Laser Eye Surgery - a Personal Perspective
Below you'll find a Researcher's own account of his experience with laser eye surgery:
I went in for a consultation, where I was told that my eyes were too flat for a suction machine to work properly, therefore I could not be a candidate for LASIK, and I decided to have PRK. About a month later (I had to wait until I was 21) I went in to have the procedure done. I opted to have both eyes done on the same day, since I could devote more time to recovery than most.
I was given the anti-anxiety pill and waited for it to take effect. In this time, an assistant explained all the follow-up medications, as well as reviewing what to expect during the surgery. I was brought into a the operating room (wear warm clothes, since the room is kept cold) and was told to lay down on the operating table. The drops were given to numb my eyes. When those took effect, the table was positioned under the laser, and I had to stare at a red dot of light.
The speculum was added - this was pain free - and blinking felt normal, though the speculum kept the eyes open. The surgeon removed the top layer of cells, and this felt like a wet paintbrush moving over the surface; once again there was no pain. The doctor has you stare straight ahead, and you hear a clicking sound as the laser fires. I could smell the burning cells, just like burnt hair. Not much, so it does not disgust you. Afterwards (it only takes 30 seconds under the laser) the contact was put in place, and the procedure was repeated on the other eye.
I was then brought into a dim room to recover. I was given my prescription for Tylenol 3, the eye drops, and a pair of dark wrap-around sunglasses. My eyes were sensitive to the light, as expected, so I wore the sunglasses all the time. They even have you wear then when you sleep, so you don't accidentally rub your eye. This procedure is easy, but it is also tiring. I slept for seven hours, had some food, then slept through the night. Eyes heal better when closed, so plan to spend a few days listening to music (or George Carlin CDs like I did).
The next day I was driven to the follow-up appointment. Most patients have only one eye done at a time, so they can drive themselves, but have a driver standing by just in case. No infection, so that threat was mostly gone. (The first 24 hours are the most risky; the risk is gone after the top layer grows back.) My eyes were not really bothering me by itching too much. How bad it is depends on your body and it's different for everyone. After four days, the contacts were removed and they felt like normal eyes again. I mostly stopped the moisturising drops then, and discontinued the antibiotics.

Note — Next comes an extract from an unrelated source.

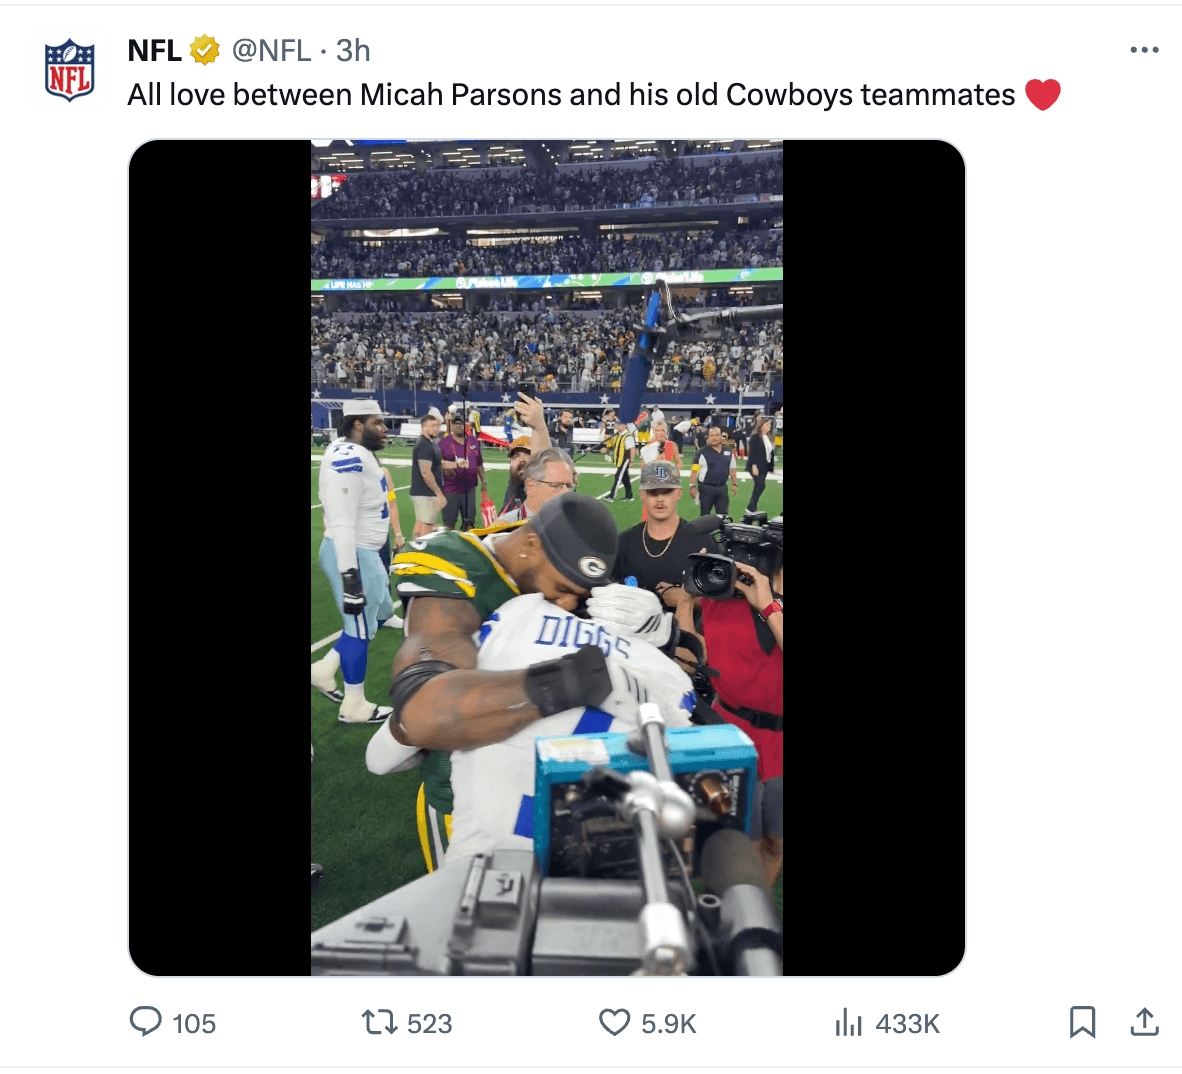Screen dimensions: 1182x1074
Task: Click the 523 reposts count
Action: pos(430,1024)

The week after appointment, my eyes were 20/20 or slightly better, with one problem. The scar tissue (normal, it goes away in time) caused a double vision in my right eye. This wasn't too bothersome, except in high contrast situations, such as lights at night driving, and black on white reading, writing and the computer. This went away in about a month, and I ended up with slightly better than 20/20 vision.
Advice
Ask as many questions as you can, and research as much as you can online. Also ask others who have had the procedure, if you know any.
Ask about the experience of your surgeon, as well as what results he usually gets, and what complications he has seen.
Make your schedule as light as possible for the week following the procedure, especially the next 24 - 48 hours.
Rest often; it helps the healing process.
Clean up around where you will be resting - this lessens the chance of infections.
Drink plenty of water as it can help keep the eyes moist.